A confusing mistake in evaluating $\int_{-\infty}^{\infty}{\frac{e^{-x^2}}{x^2+a^2}dx}$

Question

Assume a>0.
Using real method: $$\int_{-\infty}^{\infty}{\frac{e^{-x^2}}{x^2+a^2}dx}=\frac{e^{a^2}\pi\operatorname{erfc}(a)}{a}$$ Using residue: Let $C_L:|\Re z|\leq R$ , $C_R:|z|=R, \Im z>0$, their positive union is $C$. $$\int_C{f(z)dz}=2\pi i\operatorname{Res}(f,ai)=\frac\pi ae^{a^2}$$ I can easily prove $\int{_{C_R}}{f(z)dz}\to0$, so $$\int_{-\infty}^{\infty}{\frac{e^{-x^2}}{x^2+a^2}dx}=\frac\pi{2a}e^{a^2}$$ Mathematica shows that the first one is correct. So where is the mistake?

Answer 1

So the problem here is in the line

I can easily prove $\int_{C_R} f(z) \, dz \to 0...$

because unfortunately, it's false.

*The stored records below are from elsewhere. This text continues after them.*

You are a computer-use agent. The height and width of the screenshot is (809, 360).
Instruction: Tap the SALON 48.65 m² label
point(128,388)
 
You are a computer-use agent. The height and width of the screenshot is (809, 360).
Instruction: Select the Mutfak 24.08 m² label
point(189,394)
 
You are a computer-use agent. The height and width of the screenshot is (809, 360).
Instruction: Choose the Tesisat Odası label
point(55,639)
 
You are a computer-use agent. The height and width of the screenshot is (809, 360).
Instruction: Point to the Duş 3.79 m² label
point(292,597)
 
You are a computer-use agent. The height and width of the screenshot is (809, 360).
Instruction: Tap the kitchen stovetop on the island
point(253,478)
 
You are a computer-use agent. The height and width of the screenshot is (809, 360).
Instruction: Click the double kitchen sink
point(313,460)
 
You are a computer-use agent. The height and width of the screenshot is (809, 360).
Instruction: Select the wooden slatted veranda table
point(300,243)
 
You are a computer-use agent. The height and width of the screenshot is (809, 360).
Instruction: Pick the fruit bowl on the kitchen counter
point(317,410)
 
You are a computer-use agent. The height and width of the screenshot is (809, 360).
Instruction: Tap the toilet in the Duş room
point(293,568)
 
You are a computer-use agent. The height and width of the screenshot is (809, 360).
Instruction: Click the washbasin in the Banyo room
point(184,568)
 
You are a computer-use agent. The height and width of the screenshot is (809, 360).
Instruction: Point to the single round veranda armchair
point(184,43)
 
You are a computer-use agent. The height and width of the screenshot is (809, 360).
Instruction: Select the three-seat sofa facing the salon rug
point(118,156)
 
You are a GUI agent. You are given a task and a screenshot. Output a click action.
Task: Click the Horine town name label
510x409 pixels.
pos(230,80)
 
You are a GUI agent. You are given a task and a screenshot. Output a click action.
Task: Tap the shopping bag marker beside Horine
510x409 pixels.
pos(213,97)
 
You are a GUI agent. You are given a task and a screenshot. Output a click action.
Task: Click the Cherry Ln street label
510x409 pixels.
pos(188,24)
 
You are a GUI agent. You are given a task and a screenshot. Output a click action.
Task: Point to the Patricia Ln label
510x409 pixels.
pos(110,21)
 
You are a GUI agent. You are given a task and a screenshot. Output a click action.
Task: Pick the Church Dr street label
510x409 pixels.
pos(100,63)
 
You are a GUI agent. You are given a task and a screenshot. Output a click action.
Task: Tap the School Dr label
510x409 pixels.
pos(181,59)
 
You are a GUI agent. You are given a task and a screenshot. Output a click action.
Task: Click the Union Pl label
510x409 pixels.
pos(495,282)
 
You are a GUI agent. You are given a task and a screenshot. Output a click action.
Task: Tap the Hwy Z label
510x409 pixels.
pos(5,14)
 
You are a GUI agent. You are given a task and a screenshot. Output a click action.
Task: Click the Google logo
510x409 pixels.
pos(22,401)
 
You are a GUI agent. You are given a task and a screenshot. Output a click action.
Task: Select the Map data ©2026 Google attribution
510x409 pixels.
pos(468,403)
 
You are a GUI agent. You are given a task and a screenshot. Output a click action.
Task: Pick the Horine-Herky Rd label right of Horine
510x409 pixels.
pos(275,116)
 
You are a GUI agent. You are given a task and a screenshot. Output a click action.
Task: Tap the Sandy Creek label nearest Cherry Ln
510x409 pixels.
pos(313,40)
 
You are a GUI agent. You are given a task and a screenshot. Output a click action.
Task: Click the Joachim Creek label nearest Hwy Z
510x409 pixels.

Write $z = Re^{it}$; then

$$|\exp (-z^2)| = |\exp(-R e^{2it})| = \exp \Re(Re^{2it}) = \exp\big(-R \cos(2t)\big).$$

Now $t$ varies between $0$ and $\pi$; when $t \approx \pi/2$, the exponential is not decreasing much. There is a little angular sector whose angle is of order $1/R$ on which we have a uniform lower bound on the exponential; this has length of order $R$, and so we have a non-vanishing error term.

Answer 2

The mistake is the following: "I can easily prove $\int_C f(z) dz \to 0$".

I don't think this is true, since $f(z) \to \infty$ very fast around the imaginary axis.